### SOURCE RECORDS
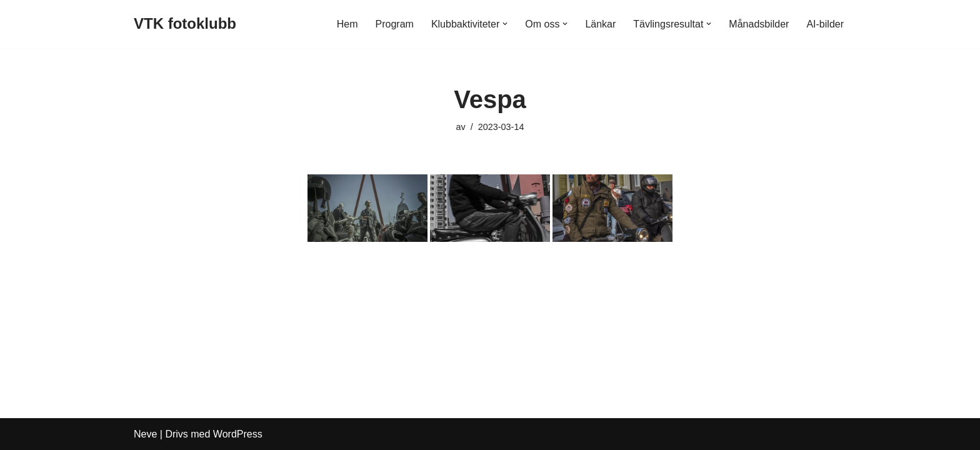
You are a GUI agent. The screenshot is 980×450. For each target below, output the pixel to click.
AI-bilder (825, 24)
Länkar (600, 24)
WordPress (238, 434)
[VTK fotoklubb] (185, 24)
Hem (348, 24)
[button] (505, 24)
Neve (145, 434)
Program (394, 24)
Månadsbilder (759, 24)
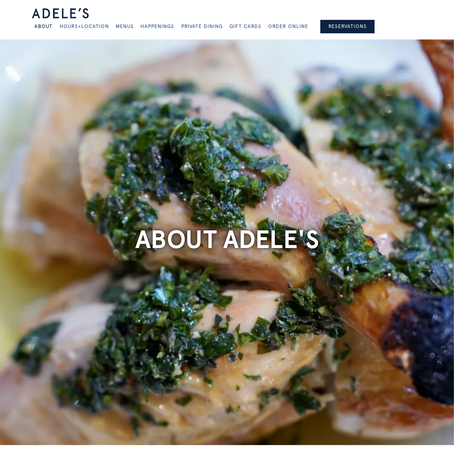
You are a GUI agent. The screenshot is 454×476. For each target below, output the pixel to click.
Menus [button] (124, 26)
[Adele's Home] (60, 13)
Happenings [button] (157, 26)
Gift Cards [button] (245, 26)
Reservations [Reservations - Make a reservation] (348, 26)
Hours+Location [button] (84, 26)
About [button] (43, 26)
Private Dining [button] (202, 26)
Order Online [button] (288, 26)
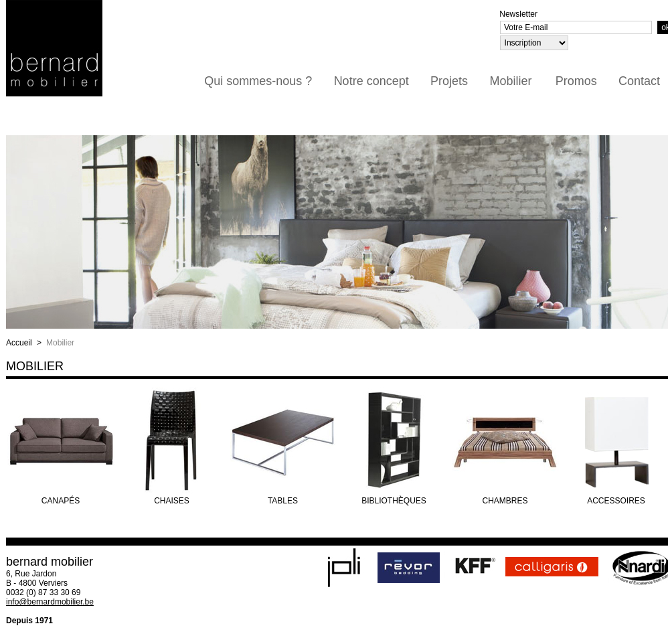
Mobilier (510, 81)
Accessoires (616, 501)
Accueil (19, 343)
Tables (282, 501)
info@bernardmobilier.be (50, 602)
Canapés (60, 501)
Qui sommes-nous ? (258, 81)
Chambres (505, 501)
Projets (449, 81)
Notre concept (371, 81)
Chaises (171, 501)
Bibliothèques (394, 501)
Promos (576, 81)
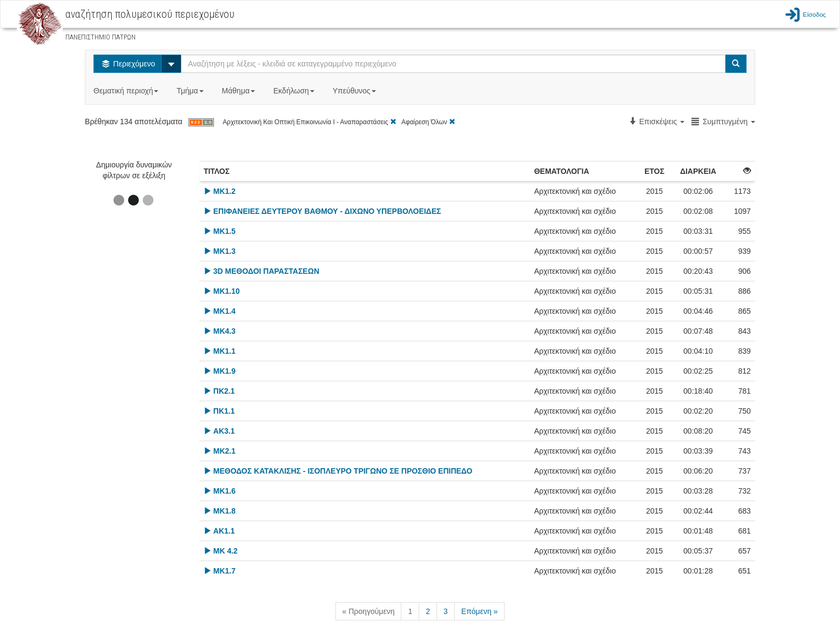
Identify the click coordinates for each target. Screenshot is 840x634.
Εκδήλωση (295, 91)
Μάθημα (239, 91)
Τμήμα (191, 91)
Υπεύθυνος (355, 91)
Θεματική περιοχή (127, 91)
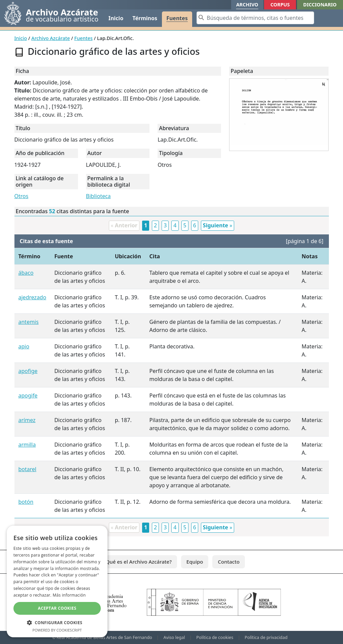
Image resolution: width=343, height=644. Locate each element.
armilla (27, 445)
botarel (28, 469)
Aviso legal (174, 637)
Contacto (228, 562)
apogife (28, 395)
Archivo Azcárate (50, 38)
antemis (29, 322)
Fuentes (177, 18)
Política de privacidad (266, 637)
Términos (145, 18)
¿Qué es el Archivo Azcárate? (137, 562)
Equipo (195, 562)
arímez (27, 420)
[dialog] (57, 581)
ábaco (26, 273)
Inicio (116, 18)
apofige (28, 371)
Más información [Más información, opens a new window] (69, 595)
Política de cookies (215, 637)
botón (26, 502)
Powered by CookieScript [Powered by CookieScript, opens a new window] (57, 630)
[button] (57, 622)
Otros (22, 196)
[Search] (255, 18)
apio (24, 346)
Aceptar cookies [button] (57, 608)
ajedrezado (32, 297)
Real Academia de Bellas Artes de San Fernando (104, 637)
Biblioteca (98, 196)
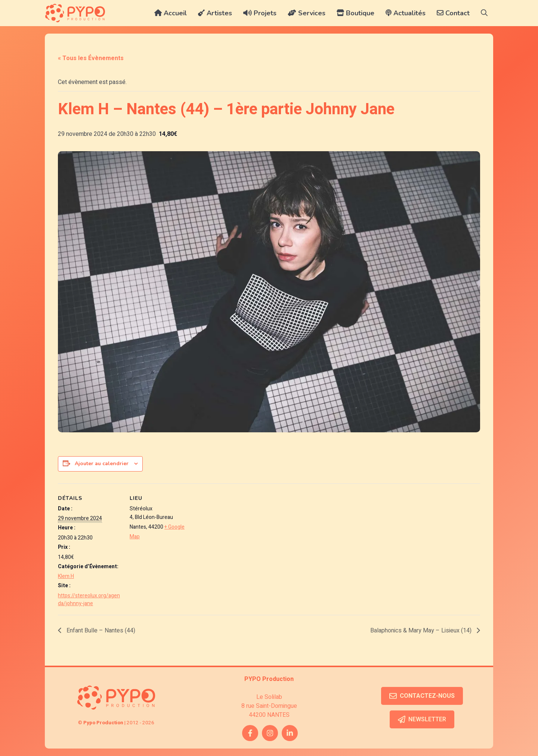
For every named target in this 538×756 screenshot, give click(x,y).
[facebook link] (250, 733)
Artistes (215, 13)
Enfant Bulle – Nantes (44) (100, 631)
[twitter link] (290, 733)
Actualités (405, 13)
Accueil (170, 13)
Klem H (66, 576)
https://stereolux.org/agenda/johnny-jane (89, 600)
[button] (484, 13)
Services (306, 13)
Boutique (355, 13)
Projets (260, 13)
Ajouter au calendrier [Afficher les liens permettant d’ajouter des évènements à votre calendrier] (102, 463)
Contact (453, 13)
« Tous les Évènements (91, 58)
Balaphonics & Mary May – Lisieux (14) (421, 631)
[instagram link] (270, 733)
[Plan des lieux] (241, 535)
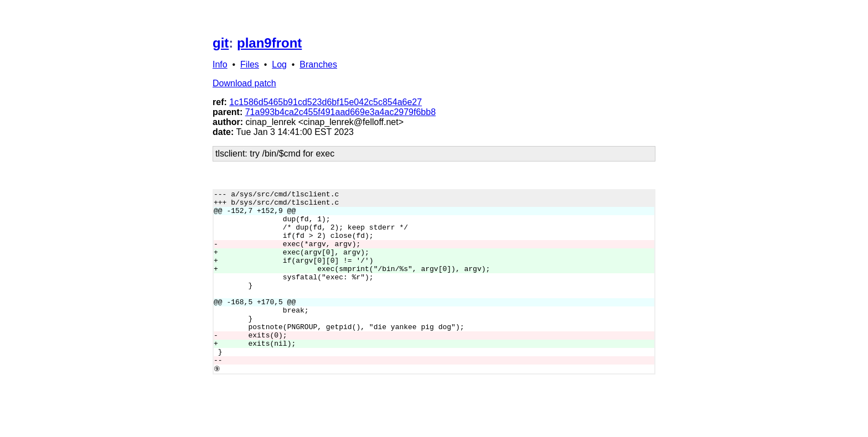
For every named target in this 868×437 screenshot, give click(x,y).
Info (220, 64)
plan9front (269, 43)
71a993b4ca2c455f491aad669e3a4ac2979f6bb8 (340, 112)
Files (250, 64)
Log (279, 64)
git (220, 43)
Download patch (244, 83)
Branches (318, 64)
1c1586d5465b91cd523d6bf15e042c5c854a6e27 (326, 102)
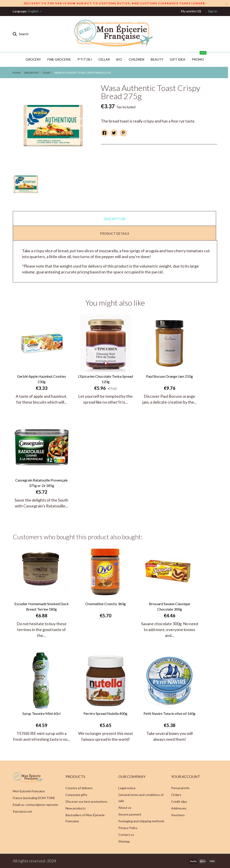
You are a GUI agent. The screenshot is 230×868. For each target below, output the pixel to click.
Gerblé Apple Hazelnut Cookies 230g (41, 379)
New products (75, 808)
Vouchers (178, 815)
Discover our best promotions (86, 801)
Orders (176, 795)
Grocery (33, 59)
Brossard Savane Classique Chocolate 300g (169, 606)
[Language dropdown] (35, 11)
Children (137, 59)
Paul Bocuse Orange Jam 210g (169, 376)
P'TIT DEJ (84, 59)
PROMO (199, 57)
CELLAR (104, 59)
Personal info (180, 788)
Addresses (179, 808)
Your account (186, 776)
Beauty (157, 59)
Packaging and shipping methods (141, 821)
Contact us (126, 834)
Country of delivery (79, 788)
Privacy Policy (128, 828)
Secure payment (130, 814)
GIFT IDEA (179, 57)
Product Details (114, 233)
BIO (119, 59)
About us (125, 807)
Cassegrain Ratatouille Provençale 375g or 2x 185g (41, 483)
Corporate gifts (76, 795)
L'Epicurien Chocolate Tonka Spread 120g (105, 379)
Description (115, 219)
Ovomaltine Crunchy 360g (106, 603)
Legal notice (127, 788)
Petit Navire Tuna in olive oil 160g (169, 713)
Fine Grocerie (59, 59)
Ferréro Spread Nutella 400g (105, 713)
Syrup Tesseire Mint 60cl (41, 713)
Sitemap (124, 841)
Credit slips (179, 801)
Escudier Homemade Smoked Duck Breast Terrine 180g (41, 606)
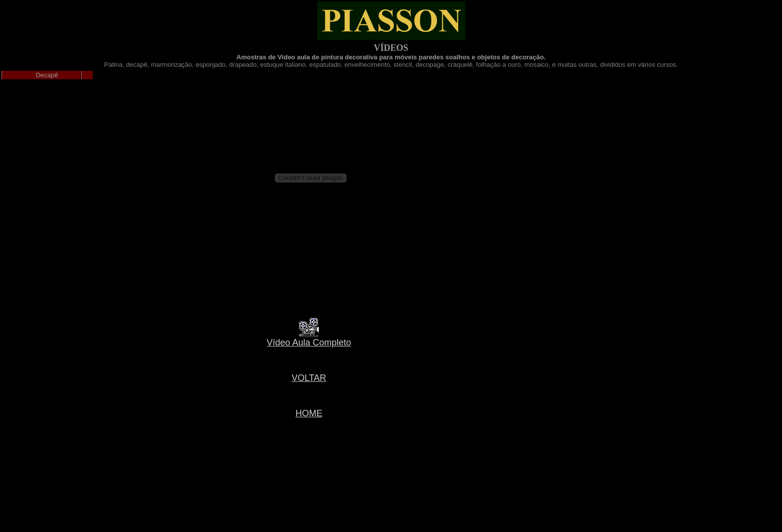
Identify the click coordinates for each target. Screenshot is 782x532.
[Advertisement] (307, 468)
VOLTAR (309, 378)
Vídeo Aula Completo (309, 343)
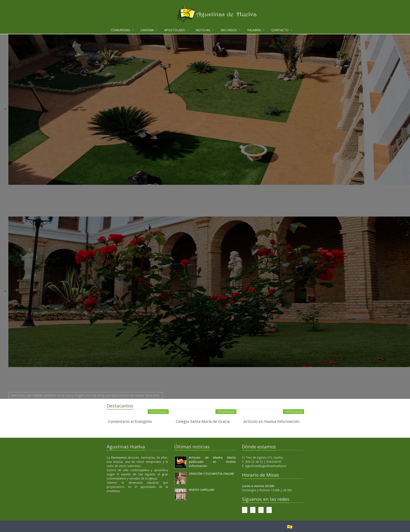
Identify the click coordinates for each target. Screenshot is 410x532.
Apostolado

### REQUIRED TASK
Reproduce every line of the material above without alteration, leaving out the pictures.

### RESPONSE BELOW
You are a GUI agent. The screenshot is 980×450. For each target below, output the pixel to click.
AI-bilder (825, 24)
Länkar (600, 24)
WordPress (238, 434)
[VTK fotoklubb] (185, 24)
Hem (348, 24)
[button] (505, 24)
Neve (145, 434)
Program (394, 24)
Månadsbilder (759, 24)
You are a GUI agent. The screenshot is 454×476. For each target below, output the pixel to click.
Menus [button] (124, 26)
[Adele's Home] (60, 13)
Happenings [button] (157, 26)
Gift Cards [button] (245, 26)
Reservations [Reservations - Make a reservation] (348, 26)
Hours+Location [button] (84, 26)
About [button] (43, 26)
Private Dining [button] (202, 26)
Order Online [button] (288, 26)
Mobilier (510, 81)
Accessoires (616, 501)
Accueil (19, 343)
Tables (282, 501)
info@bernardmobilier.be (50, 602)
Canapés (60, 501)
Qui sommes-nous ? (258, 81)
Chambres (505, 501)
Projets (449, 81)
Notre concept (371, 81)
Chaises (171, 501)
Bibliothèques (394, 501)
Promos (576, 81)
Identify the click coordinates for each target. Screenshot is 840x634.
Εκδήλωση (295, 91)
Μάθημα (239, 91)
Τμήμα (191, 91)
Υπεύθυνος (355, 91)
Θεματική περιοχή (127, 91)
Image resolution: width=343, height=644. Locate each element.
armilla (27, 445)
botarel (28, 469)
Aviso legal (174, 637)
Contacto (228, 562)
apogife (28, 395)
Archivo Azcárate (50, 38)
antemis (29, 322)
Fuentes (177, 18)
Política de privacidad (266, 637)
Términos (145, 18)
¿Qué es el Archivo Azcárate? (137, 562)
Equipo (195, 562)
arímez (27, 420)
[dialog] (57, 581)
ábaco (26, 273)
Inicio (116, 18)
apofige (28, 371)
Más información [Más información, opens a new window] (69, 595)
Política de cookies (215, 637)
botón (26, 502)
Powered by CookieScript [Powered by CookieScript, opens a new window] (57, 630)
[button] (57, 622)
Otros (22, 196)
[Search] (255, 18)
apio (24, 346)
Aceptar cookies [button] (57, 608)
ajedrezado (32, 297)
Real Academia de Bellas Artes de San Fernando (104, 637)
Biblioteca (98, 196)
For every named target in this 538×756 screenshot, give click(x,y).
[facebook link] (250, 733)
Artistes (215, 13)
Enfant Bulle – Nantes (44) (100, 631)
[twitter link] (290, 733)
Actualités (405, 13)
Accueil (170, 13)
Klem H (66, 576)
https://stereolux.org/agenda/johnny-jane (89, 600)
[button] (484, 13)
Services (306, 13)
Boutique (355, 13)
Projets (260, 13)
Ajouter au calendrier [Afficher les liens permettant d’ajouter des évènements à votre calendrier] (102, 463)
Contact (453, 13)
« Tous les Évènements (91, 58)
Balaphonics & Mary May – Lisieux (14) (421, 631)
[instagram link] (270, 733)
[Plan des lieux] (241, 535)
For every named target in this 868×437 screenshot, give click(x,y).
Info (220, 64)
plan9front (269, 43)
71a993b4ca2c455f491aad669e3a4ac2979f6bb8 (340, 112)
Files (250, 64)
Log (279, 64)
git (220, 43)
Download patch (244, 83)
Branches (318, 64)
1c1586d5465b91cd523d6bf15e042c5c854a6e27 (326, 102)
You are a GUI agent. The screenshot is 230×868. For each target below, output the pixel to click.
Gerblé Apple Hazelnut Cookies 230g (41, 379)
New products (75, 808)
Vouchers (178, 815)
Discover our best promotions (86, 801)
Orders (176, 795)
Grocery (33, 59)
Brossard Savane Classique Chocolate 300g (169, 606)
[Language dropdown] (35, 11)
Children (137, 59)
Paul Bocuse Orange Jam 210g (169, 376)
P'TIT DEJ (84, 59)
PROMO (199, 57)
CELLAR (104, 59)
Personal info (180, 788)
Addresses (179, 808)
Your account (186, 776)
Beauty (157, 59)
Packaging and shipping methods (141, 821)
Contact us (126, 834)
Country of delivery (79, 788)
Privacy Policy (128, 828)
Secure payment (130, 814)
GIFT IDEA (179, 57)
Product Details (114, 233)
BIO (119, 59)
About us (125, 807)
Cassegrain Ratatouille Provençale 375g or 2x 185g (41, 483)
Corporate gifts (76, 795)
L'Epicurien Chocolate Tonka Spread 120g (105, 379)
Description (115, 219)
Ovomaltine Crunchy 360g (106, 603)
Legal notice (127, 788)
Petit Navire Tuna in olive oil 160g (169, 713)
Fine Grocerie (59, 59)
Ferréro Spread Nutella 400g (105, 713)
Syrup Tesseire Mint 60cl (41, 713)
Sitemap (124, 841)
Credit slips (179, 801)
Escudier Homemade Smoked Duck Breast Terrine 180g (41, 606)
Identify the click coordinates for each target. Screenshot is 782x532.
[Advertisement] (307, 468)
VOLTAR (309, 378)
Vídeo Aula Completo (309, 343)
Identify the click coordinates for each target. Screenshot is 410x532.
Apostolado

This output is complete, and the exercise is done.